When the taxing authorities visits your home or business establishment, make sure you first get their business card(s) to determine who they are.  For example, federal tax investigations are handled by the IRS’s Criminal Investigation Division (CID).  If a Special Agent from CID visits you think the same way that you would if any law enforcement officer visited you at your home or business on official business.  Anything that you say could possibly be used against you in a court of law.  You need legal representation before you proceed with answering any questions because you could be inadvertently making admissions that can be used against you in a criminal prosecution.  You must always be truthful when answering questions with a law enforcement officer whether the officer is your local police, or tax investigator with CID or criminal tax investigator with the Texas Comptroller of Public Accounts Office.  Always keep in mind that non-compliance with federal and state tax laws can lead to civil penalties as well as criminal prosecution under some circumstances.

What kind of taxpayer conduct could turn a civil tax audit into a criminal prosecution?  Tax fraud with the intent to evade federal and state tax statutes could lead to criminal prosecution in certain circumstances.

What kind of taxpayer conduct could turn a civil tax audit into a criminal prosecution?

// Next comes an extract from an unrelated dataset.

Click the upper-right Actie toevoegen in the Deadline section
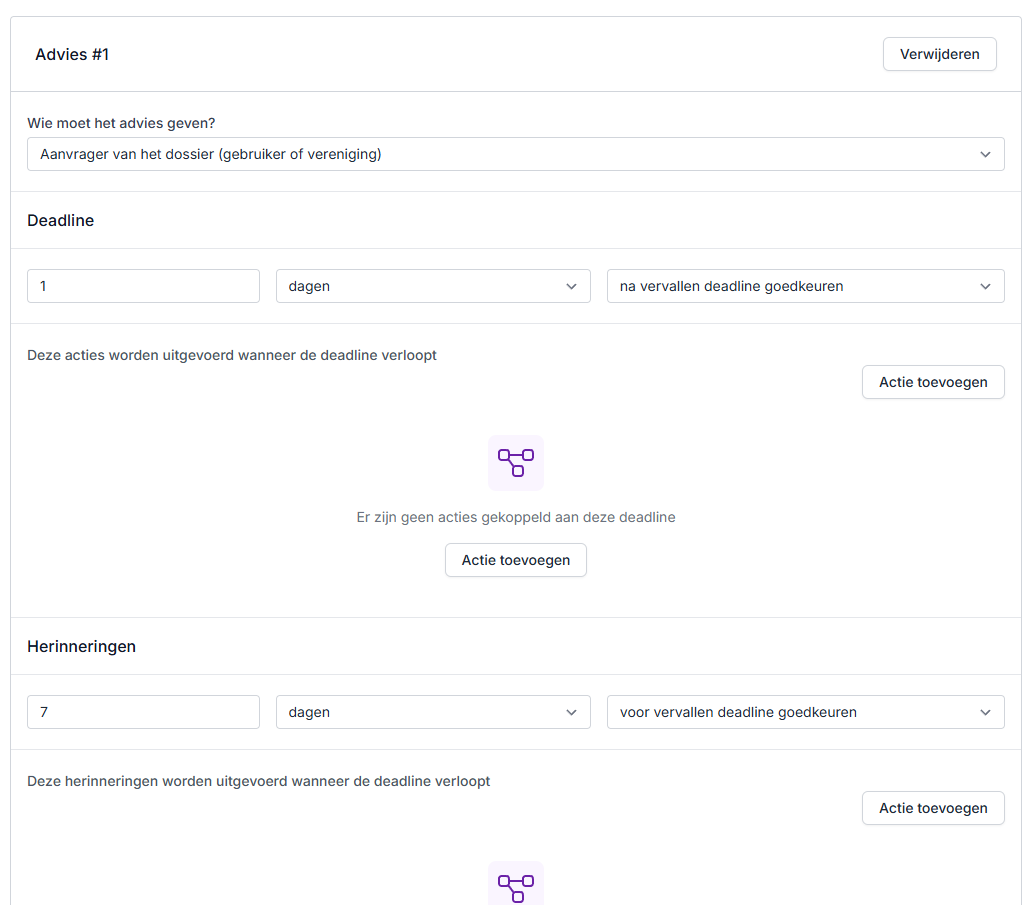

Historically the courts have developed certain, so called, badges of tax fraud.  When the following badges of tax fraud exist; particularly if they establish a pattern of deceptive behavior, could lead to a criminal tax indictment under federal and state tax laws:

  1. Understating of income;
  2. Maintaining inadequate records;
  3. Implausible or inconsistent explanations of behavior;
  4. Concealing income or assets;
  5. Engaging in illegal activities;
  6. Failing to cooperate with tax authorities;
  7. An intent to mislead; and
  8. Filing false documents

When taxing authorities come knocking, it is important that taxpayers quickly learn who they are, be honest, up front and cooperative with the investigation or audit from beginning to end. Mere hiding the ball and being elusive and mean could potentially turn a civil audit into a criminal investigation. If the taxpayer has nothing to hide, why are they pushing back so hard when a tax examiner shows up at their door? Sometimes tax authorities go undercover. In these cases the taxpayer may not even know that they are being interviewed by a special agent of CID. Sometimes tax investigators for Texas and the U.S. government pose as purchasers, or buyers, or vendors, or some other gist. A tax counselor is a prudent business decision from the first hint of learning that the taxing authority visitor is from IRS’s CID or the correlating criminal investigation division of Texas. If there is any doubt as to the nature of the taxing authorities visit, tax counsel should be involved in that first encounter if at all possible.

This law blog is written by the Taxation | Litigation | Immigration Law Firm of Coleman Jackson, P.C. for educational purposes; it does not create an attorney-client relationship between this law firm and its reader. You should consult with legal counsel in your geographical area with respect to any legal issues impacting you, your family or business.